Me gusta el comentario de los editores de “La habitación del lobo”, el otro libro que recomiendo: “Al principio solo es una sombra, hasta que toma forma de un animal salvaje”. Gabriele Clima, el autor, recurre a una metáfora poderosa, la relación de Nico, el adolescente protagonista, con su padre que no es buena y que unida a otros eventos lo colman de una rabia incontenible. “Poco a poco su encuentro con el lobo será inevitable”. Es exactamente lo que les está sucediendo a estos jóvenes en nuestra selva urbana y esos “lobos” nos están invadiendo, fieles a su comportamiento gregario, si se los permitimos.
Vayamos a episodios aparentemente menos graves, como el vandalismo. Doña Yaneth, una humilde y valerosa vendedora en una esquina del barrio Verbenal en Bogotá nos dio una gran lección al increpar, con firmeza, pero sin violencia, a unos jóvenes encapuchados que pretendían bloquear la calle donde ella prepara y distribuye sus empanadas como fuente de la economía familiar para educar a sus hijos universitarios y pagar el arriendo. Les cuestionó si sabían siquiera por qué “protestaban”, les preguntó si sus papás sabían que estaban empuñando palos y haciendo fuego para intimidar a vecinos y transeúntes y les dijo, mejor todavía, les aconsejó que primero se enteraran de la realidad política y social del país y que pensaran en estudiar en lugar de su intención de destruir. Doña Yaneth es hoy símbolo de que para prosperar no se necesita hacer el mal; ella, no sobra decirlo, es ícono del esfuerzo honesto y correcto de cómo se saca una familia adelante a pesar de las adversidades.
En estos casos la disrupción, que no es nada diferente a la interrupción brusca de lo que debe avanzar linealmente o, dicho de otra manera, es una fractura que contradice la regla ética y social y, si se quiere, democrática, mejor resumida en el principio bíblico de que Dios nos pide hacer las cosas ordenadamente.

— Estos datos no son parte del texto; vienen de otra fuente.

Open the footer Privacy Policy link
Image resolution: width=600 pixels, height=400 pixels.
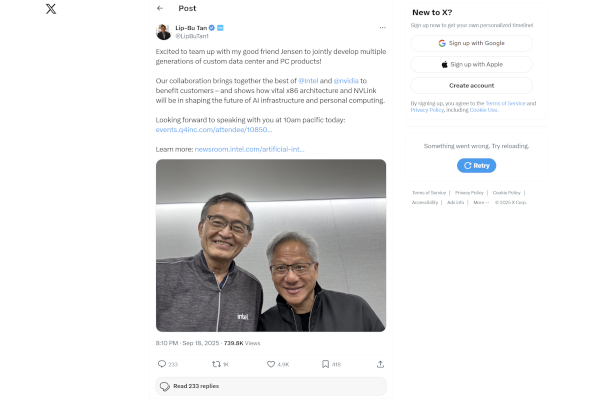(x=470, y=192)
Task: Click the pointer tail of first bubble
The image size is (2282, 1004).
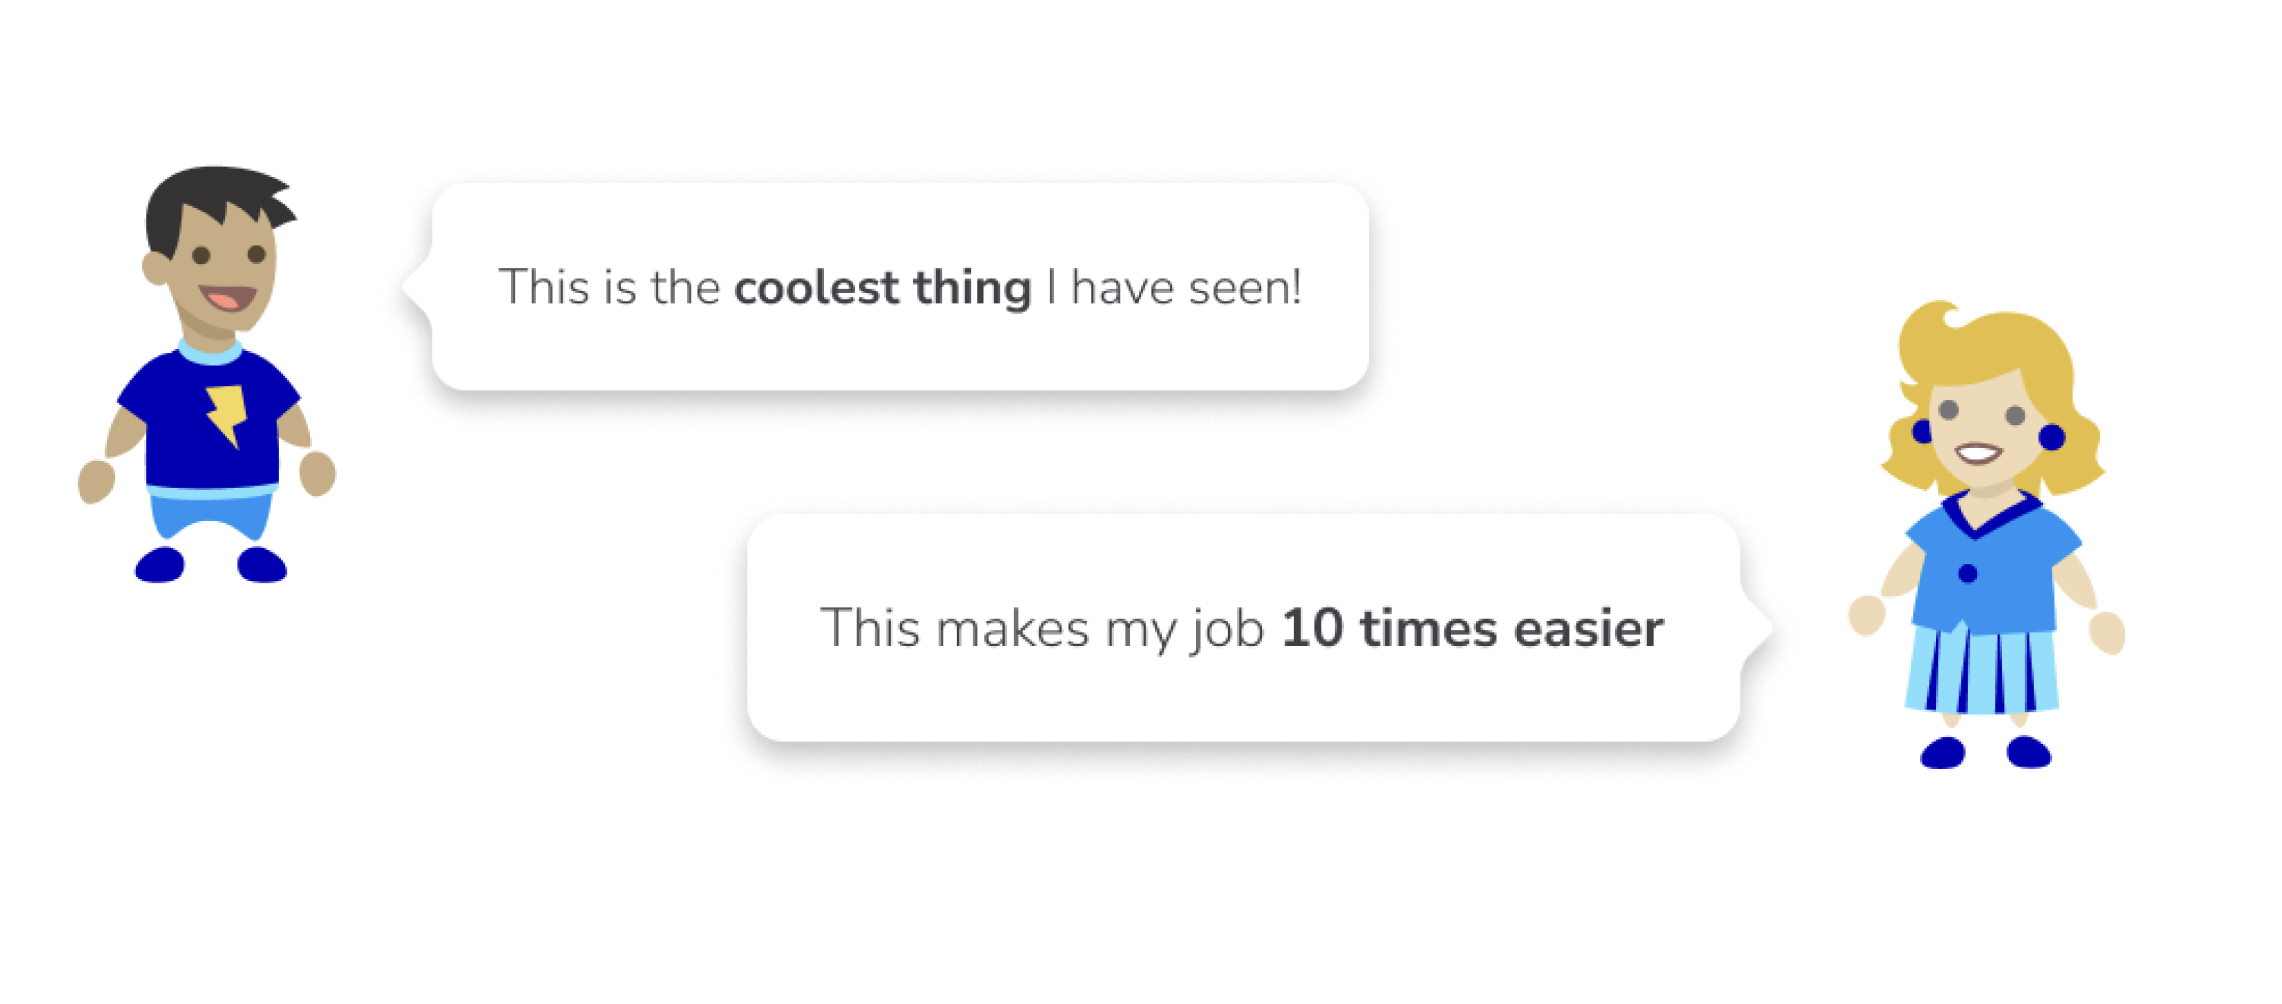Action: click(416, 286)

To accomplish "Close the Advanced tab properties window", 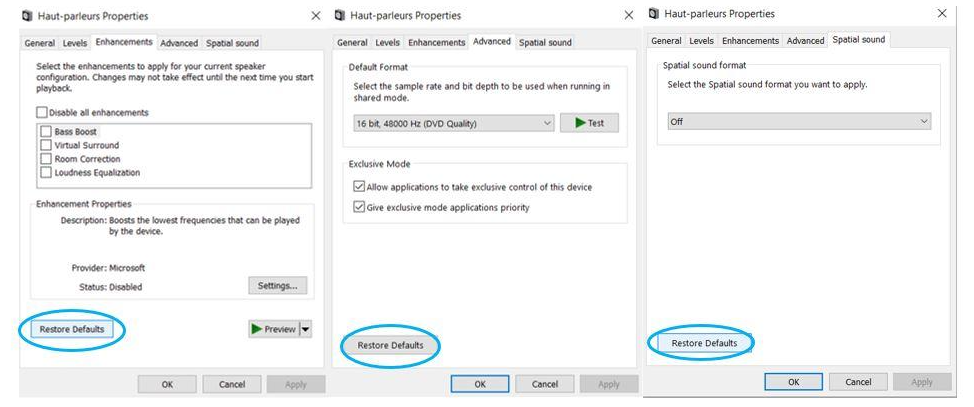I will click(x=627, y=16).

Así me tachen de moralista, cuánta falta nos hace tomar en cuenta las palabra de Pablo de Tarso a los Corintios: “Todo me es lícito, pero no todo conviene; todo no es lícito, porque no todo edifica”. Esta máxima resalta la diferencia entre lo que se considera legalmente permitido y lo que es realmente beneficioso o constructivo, no solo para los que creemos en la supremacía de Dios, sino útil, muy útil, para el hombre moderno y para la comunidad que se ha dejado llevar por conceptos de una nueva filosofía retorcida donde lo bueno es malo y lo malo bueno.
No es bueno, no es conveniente confundir fragilidad con laxitud; no es bueno, no es conveniente permitir que los lobos hagan manada y nos acorralen.